Let’s change our approach. Instead, we’ll scan the disk for partition headers and reconstruct the partition table. From here on out, we can either use the virtual machine, which we’ve previously created and attached the disk to, or if you want to skip the analysis (which you totally can) and proceed straight to data recovery without ever touching VMDK desciptors, we can use a virtual loop device, that’s going to help us access the VMDK file as a disk. Then, we’ll open the resulting special file using testdisk
.
sudo losetup loop0 disk.vmdk
sudo testdisk /dev/loop0
This tool is tailored exactly for our use-case. It searches for partitions present on the disk, determines their type, and reconstructs the partition table. When deciding which parameters to use with testdisk
, we need to base our decisions on the knowledge of the disk we are restoring, such as whether it uses an MBR or GUID partition table, roughly what partitions we can expect, or whether virtual machine was running Windows (often NTFS) or Linux (often ext).
When testdisk
finishes its search, it displays a table presenting the discovered partitions. Here we can modify the characteristics of each partition (e.g. whether it is bootable), or view the files stored therein. This functionality can be used to get rid of false positive findings. In our case, however, all partitions are valid, so we’ll confirm the selection by pressing Enter
. On the next screen we choose “Write” to save the partition table. Additionally, “Deeper Search” may be used to perform a more detailed analysis of the file. While having a higher chance of finding lost partitions, it also comes with its cons, such as longer execution time or a bigger risk of false positives.
If you opted for the approach based on loop devices, we’ll now have to create special files for each of the recovered partitions. If you chose to stick with the virtual machine, it should be enough to reboot it and the bindings should be created automatically.
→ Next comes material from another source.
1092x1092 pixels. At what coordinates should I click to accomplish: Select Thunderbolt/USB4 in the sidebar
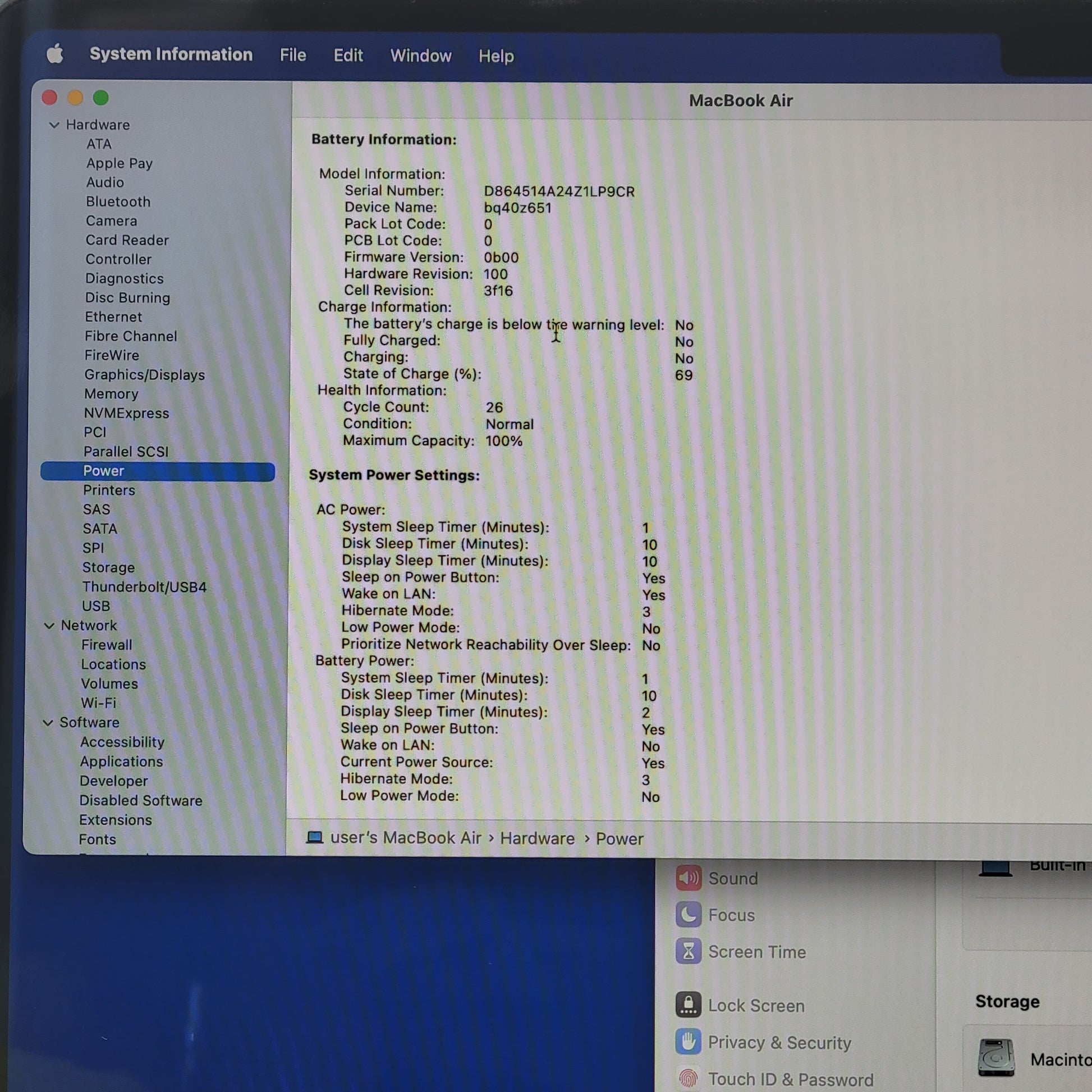pos(144,587)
sudo kpartx -av /dev/loop0
The command creates the /dev/mapper/loop0p1
, /dev/mapper/loop0p2
and other special files, each of which corresponds to a single partition. Prior to mounting the partitions, we can use fsck
to check their integrity.
sudo fsck /dev/mapper/loop0p1
sudo mount -o ro /dev/mapper/loop0p1 /mnt/vmdk
If all goes well, the partition will be mounted an we’ll be able to access its files. The quality of the results will depend on how much of the disk was encrypted and whether the restored partition table is correct. If mount
fails, it may indicate that the partition is corrupted or that the partition table isn’t correct.
Not exactly. Although we were able to reproduce these steps for several different VMDK files encrypted by the same ransomware, there’s no guarantee they’ll work for any encrypted disk. While it’s handy to remember that some files can be restored without paying a ransom, our case was made easier by a stroke of luck. Only about 64 MB of the 17 GB disk was encrypted (that’s just 0.38%) and the VMDK was flat. Keep in mind, that threat actors are aware of this and often exfiltrate your data as well as encrypt it and then threaten to make it public.
Although we have shown that a ransomware attack doesn’t necessarily result in data loss, we argue that regular backups are a much more efficient and reliable solution. If you consider your virtual machines important enough to spend several hours rummaging through encrypted files, you should consider backing them up regularly.